> [Extract provided]:

2.3 Measurement Apparatus
Component | Specification |
External clock | Precision ≤ 1ms, synchronized to SUT scheduler |
State logger | Captures full agent state at each cycle boundary |
Entropy calculator | Computes Shannon entropy on state representations |
Frequency monitor | Measures actual cycle timing with ≤ 0.1ms resolution |
Task evaluator | Scores task performance independent of frequency condition |
3. INDEPENDENT VARIABLE: TEMPORAL FREQUENCY
The agent's internal update loop must be externally constrained to operate at fixed frequencies.
3.1 Required Frequency Conditions
Condition | Frequency | Cycle Time | Runs Required |
A (Primary) | 12.5 Hz | 80 ms | ≥ 5 |
B (Fast) | 25.0 Hz | 40 ms | ≥ 5 |
C (Slow) | 6.25 Hz | 160 ms | ≥ 5 |
D (Control) | 50.0 Hz | 20 ms | ≥ 3 |
E (Control) | 3.125 Hz | 320 ms | ≥ 3 |
3.2 Frequency Enforcement Requirements
Requirement | Specification |
Enforcement level | Scheduler or hardware clock level |
Jitter tolerance | ≤ ±2% of target cycle time |
Adaptive scaling | DISABLED — no dynamic frequency adjustment |
Verification | External clock must confirm actual frequency |
3.3 Run Protocol
Each frequency condition tested in separate, fresh runs
Agent state initialized identically for each run
Task instance may vary but must be equivalent difficulty
Minimum 5 runs per primary condition for statistical power
4. MEASURED VARIABLES (METRICS)
4.1 Metric A: Witness Intensity (W)
Definition: Per-cycle entropy reduction in agent state
Calculation:
W = H(S_t) - H(S_{t+1} | O_t)
Where:
H(S_t) = Shannon entropy of agent state at cycle t
H(S_{t+1} | O_t) = Conditional entropy of next state given current output
W = Entropy reduction (bits per cycle)
Measurement Sources (use available options):
Internal state embeddings
Action/output probability distributions
Belief state representations
Output token distributions (for language models)
Policy entropy (for RL agents)

> [Required task A]: In the protocol excerpt, what cycle time is listed for condition C (Slow)?
> [Required task B]: Copy out the protocol excerpt word for word, from "Definition: Per-cycle entropy" down to "(for RL agents)".
The material after the protocol excerpt stands apart from it.

> [Excerpted data]:
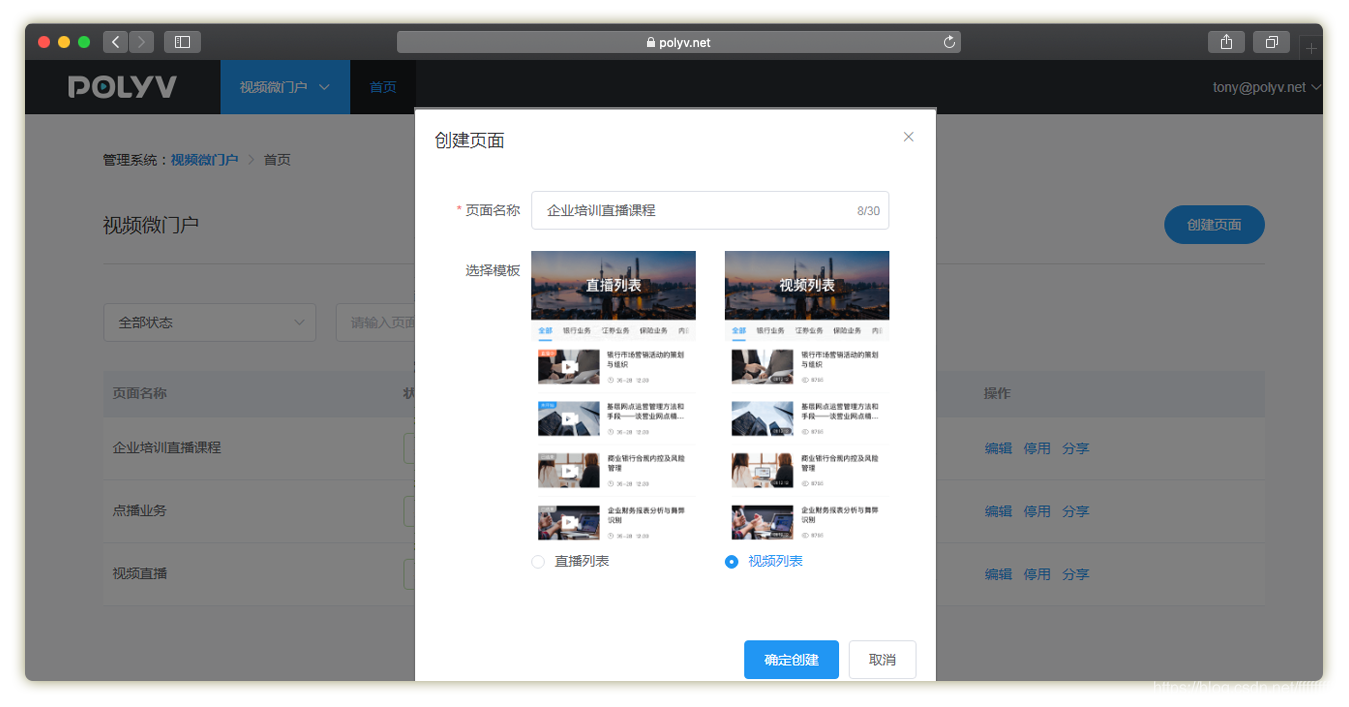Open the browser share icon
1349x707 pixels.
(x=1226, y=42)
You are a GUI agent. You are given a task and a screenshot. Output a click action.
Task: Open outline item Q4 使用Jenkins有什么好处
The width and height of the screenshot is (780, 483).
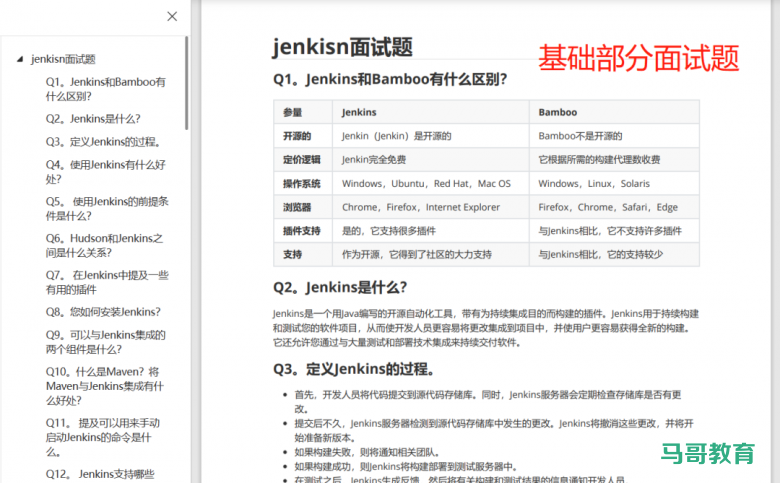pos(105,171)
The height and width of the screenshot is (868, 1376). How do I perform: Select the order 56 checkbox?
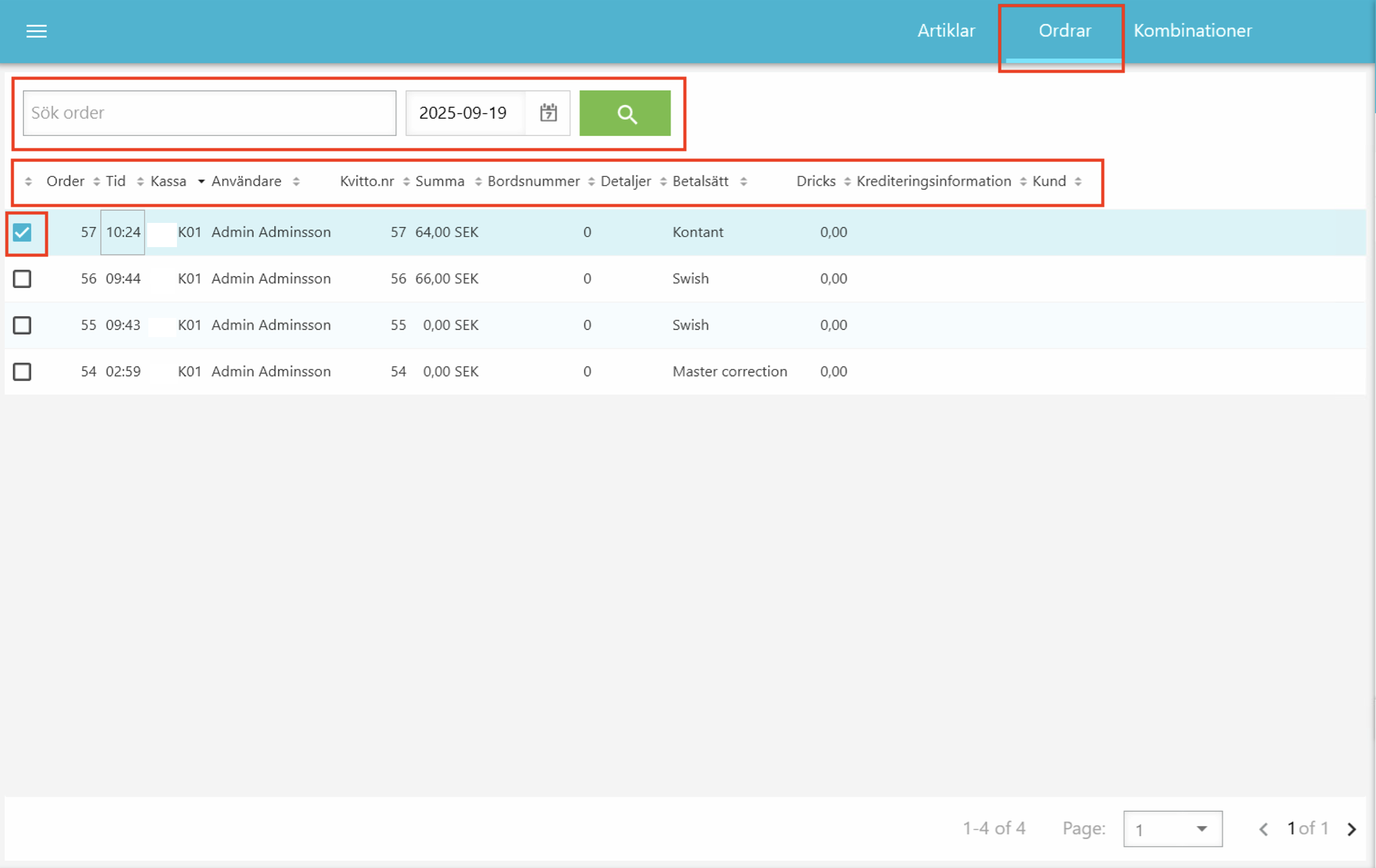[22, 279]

> [Result A]: 160 ms

> [Result B]:
Definition: Per-cycle entropy reduction in agent state
Calculation:
W = H(S_t) - H(S_{t+1} | O_t)
Where:
H(S_t) = Shannon entropy of agent state at cycle t
H(S_{t+1} | O_t) = Conditional entropy of next state given current output
W = Entropy reduction (bits per cycle)
Measurement Sources (use available options):
Internal state embeddings
Action/output probability distributions
Belief state representations
Output token distributions (for language models)
Policy entropy (for RL agents)